An American is injured on the job every seven seconds. Whether it’s loading freight onto trucks, stocking warehouse shelves, or even back strain from an office chair, an average of 12,600 workers are hurt each day—costing industry millions in dollars and production days lost.
Would you believe a cell phone application could help prevent such injuries?
Ashish Gupta, Associate Professor of Business Analytics in the Harbert College of Business, created a mobile health application that analyzes a person’s injury risk. The program,—Sports Injury Prevention Screening (SIPS),—can be utilized by athletes to assess their injury risk with its functionality, and it’s applicable beyond the playing fields.
“We developed an Internet of Things (IoT) based application that utilizes sensors within a cell phone that can be tied to the body while an athlete undergoes testing,” Gupta says. “The phone app collects the data through a variety of body movements such as simple jumps and sway tests. The data is collected in milliseconds and is used in conjunction with other data about the user to build a model that is context specific to help prevent injuries.
“We have developed machine-learning models that can make a prediction about that person’s injury risk. Different tests are specific to certain types of injuries, including extremities, the lower body, and spinal injuries.”
Once provided with participant feedback, Gupta says athletic trainers had the opportunity to practice players differently than they would have before to help further mitigate the potential risk.
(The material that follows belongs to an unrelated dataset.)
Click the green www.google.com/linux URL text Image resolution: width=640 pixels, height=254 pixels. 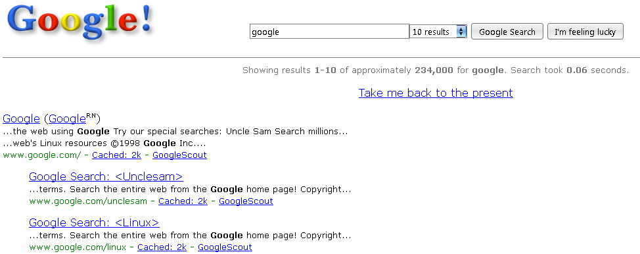[x=78, y=247]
If this works in the sports world, why not the corporate world as well? “For large companies that involve manufacturing or packaging operations, there can be a huge implication for this,” says Gupta, who plans to develop this work further and conduct various experiments that will help fine-tune the Artificial Intelligence models.
“This is an innovative cloud-based application that could provide a 360-degree view of an athlete’s or employee’s injury risk that combines the principles of cloud computing, artificial intelligence, databases, mobile architecture, and systems design,” he adds.
In his co-authored paper, “Who is More Injury-Prone? Prediction and Assessment of Injury Risk,” Gupta notes that injury risk models for employees can be used for making decisions about employee-centric risk-reduction interventions, improved matching of tasks to specific individuals, while integrating job rotations for improved performance. This can be compared to football players being directed to exercise differently in practice. Corporate employees are encouraged to use different measures to avoid injury.
“Wouldn’t it be nice to figure out who is more prone to injury?” says Gupta, whose paper was published by Decision Sciences, an elite journal. “That is what we tried to do.”
Gupta is working on a study that builds various AI models for concussions.
“Applying analytics to sports injuries is just one of the several things we can do within the sports analytics realm,” he adds. “Other areas of sports analytics such as athlete performance, fan management, ticket sales and marketing, social media, operations, and moneyball type work is equally attractive to me and we plan to develop future work on these lines. Building analytics models requires lots of data and access to such data remains a challenge for us. We are looking for teams and collaborating organizations to work with us in developing this area further. Sports Analytics is an interesting and promising domain with a lot of scope for innovation.”